*Source records*:

—————

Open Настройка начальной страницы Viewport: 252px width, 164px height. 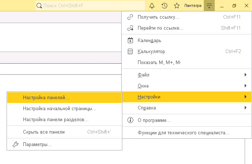click(x=60, y=109)
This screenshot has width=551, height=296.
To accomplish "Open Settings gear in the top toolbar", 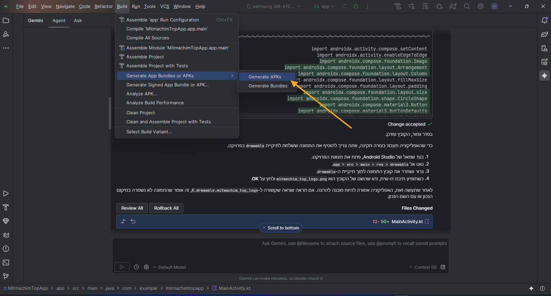I will click(481, 6).
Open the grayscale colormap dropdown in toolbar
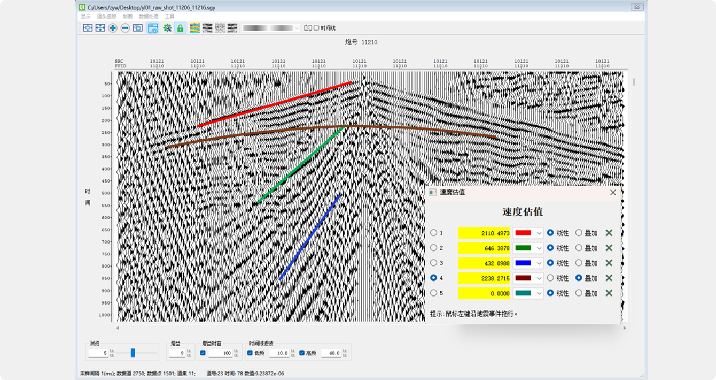The height and width of the screenshot is (380, 716). [x=271, y=28]
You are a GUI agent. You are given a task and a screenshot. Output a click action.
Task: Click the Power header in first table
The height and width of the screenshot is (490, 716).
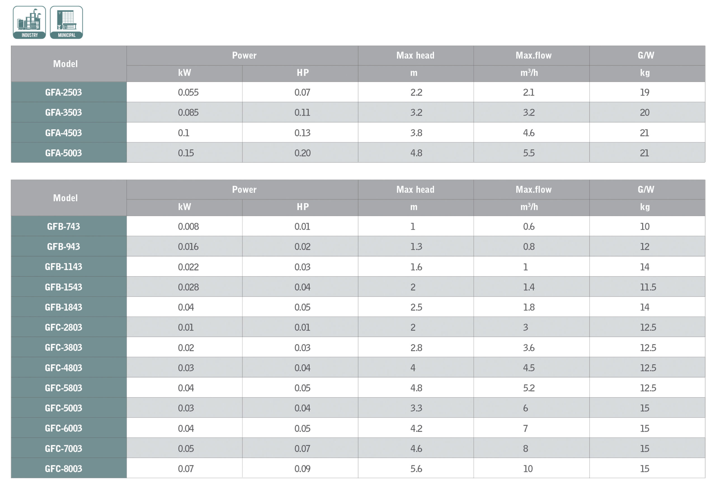point(244,55)
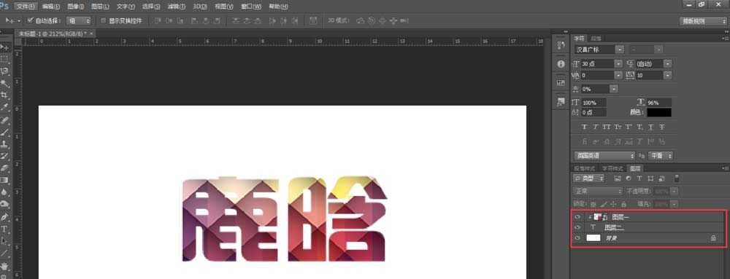Switch to the 图层 Layers tab
Screen dimensions: 730x279
pos(636,168)
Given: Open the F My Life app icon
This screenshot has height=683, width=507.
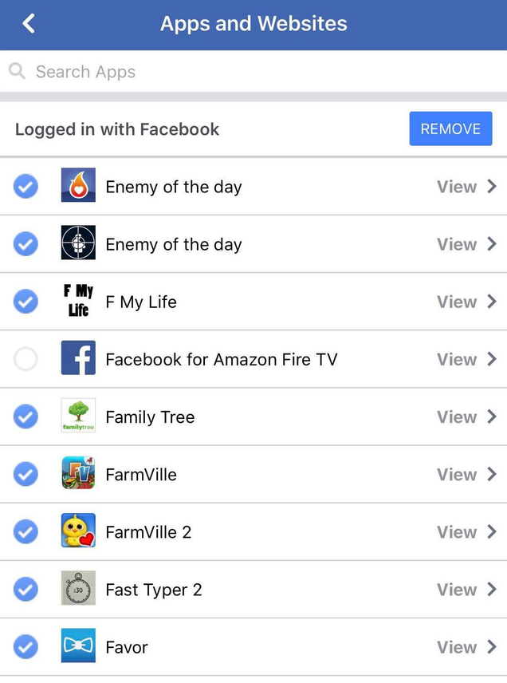Looking at the screenshot, I should pyautogui.click(x=78, y=301).
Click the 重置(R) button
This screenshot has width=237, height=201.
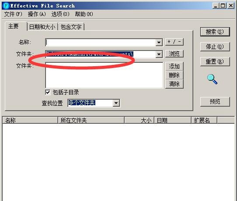215,61
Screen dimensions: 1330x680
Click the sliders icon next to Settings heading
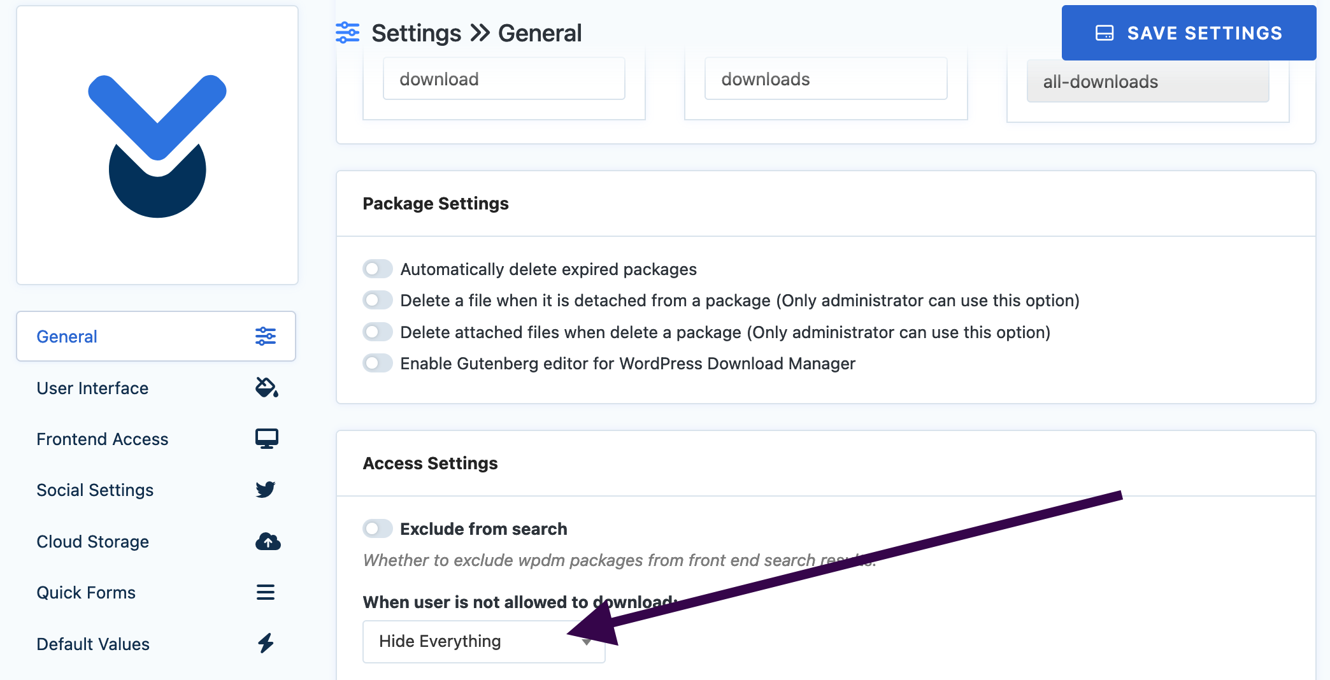click(x=348, y=32)
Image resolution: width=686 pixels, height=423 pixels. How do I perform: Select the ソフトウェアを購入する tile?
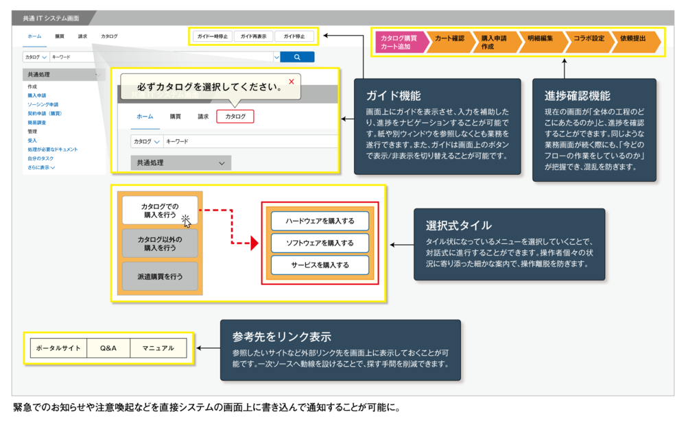click(320, 243)
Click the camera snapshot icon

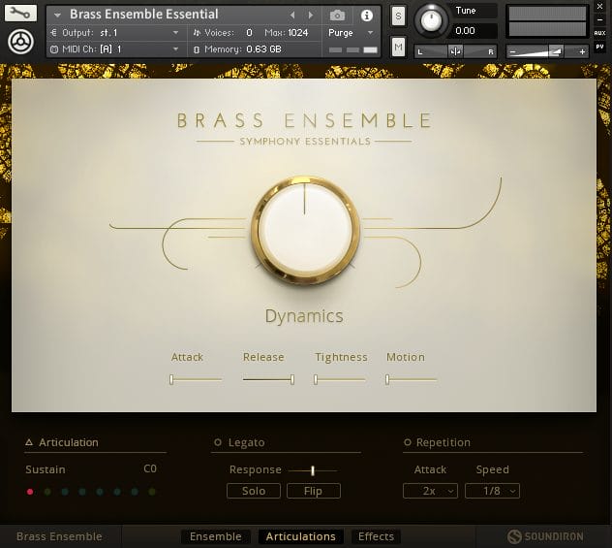337,16
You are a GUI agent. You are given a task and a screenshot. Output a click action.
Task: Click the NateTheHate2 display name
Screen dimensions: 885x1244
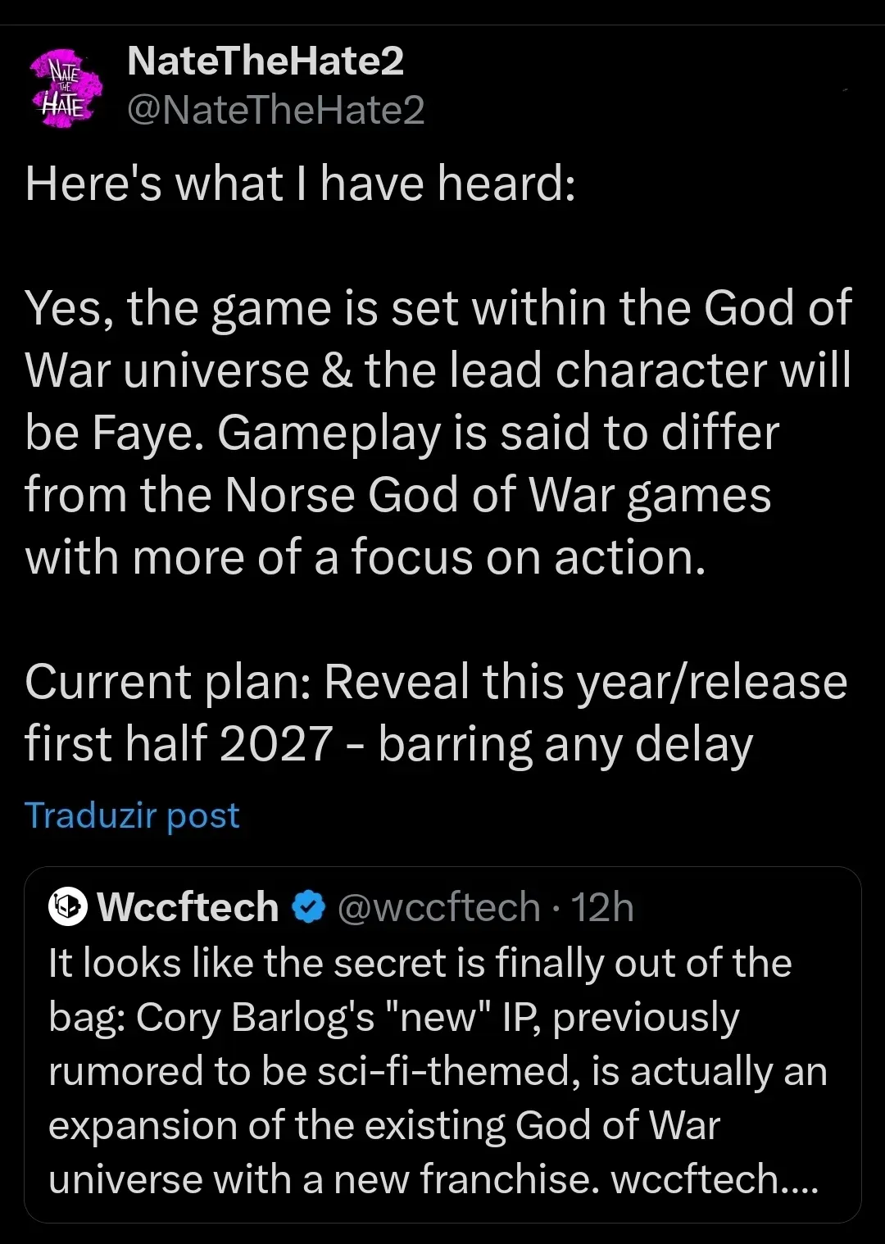pyautogui.click(x=266, y=61)
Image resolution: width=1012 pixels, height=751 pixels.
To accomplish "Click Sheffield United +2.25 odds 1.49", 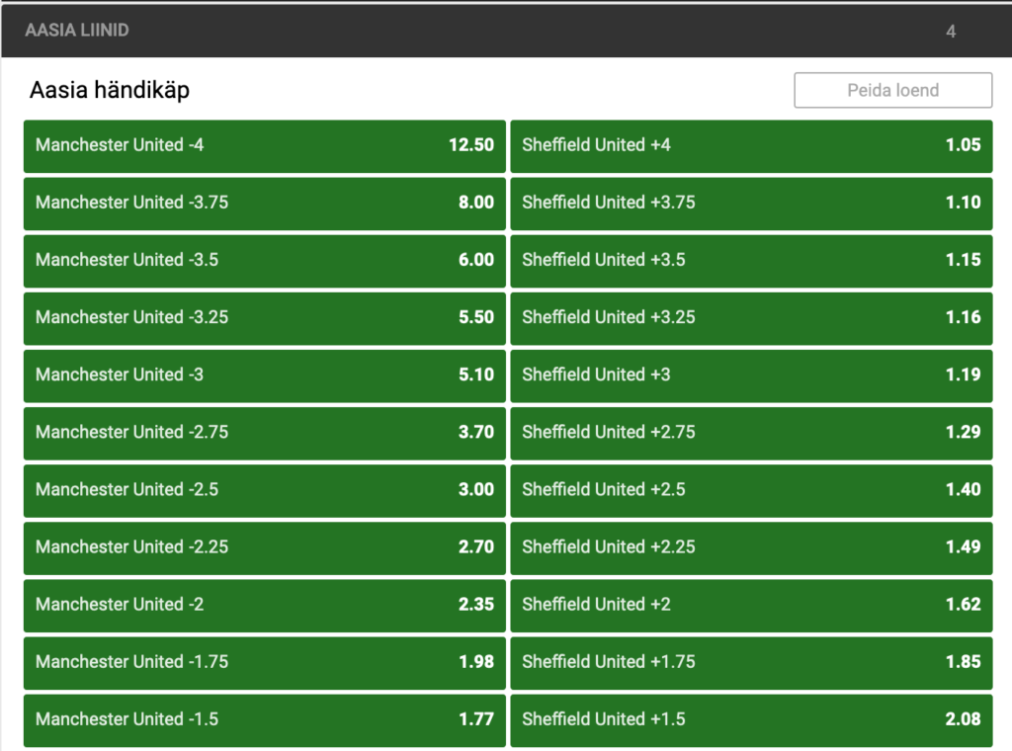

—————

*Problem to work on*: Nothing except the lines from the one containing "Given: Open the F My Life app icon" through the one containing "Screen dimensions: 1330x680" should appear in the answer, exactly as above and without pictures.

*Exercise result*:
Given: Open the F My Life app icon
This screenshot has height=683, width=507.
Looking at the screenshot, I should pyautogui.click(x=78, y=301).
Click the 重置(R) button
This screenshot has width=237, height=201.
215,61
Screen dimensions: 1330x680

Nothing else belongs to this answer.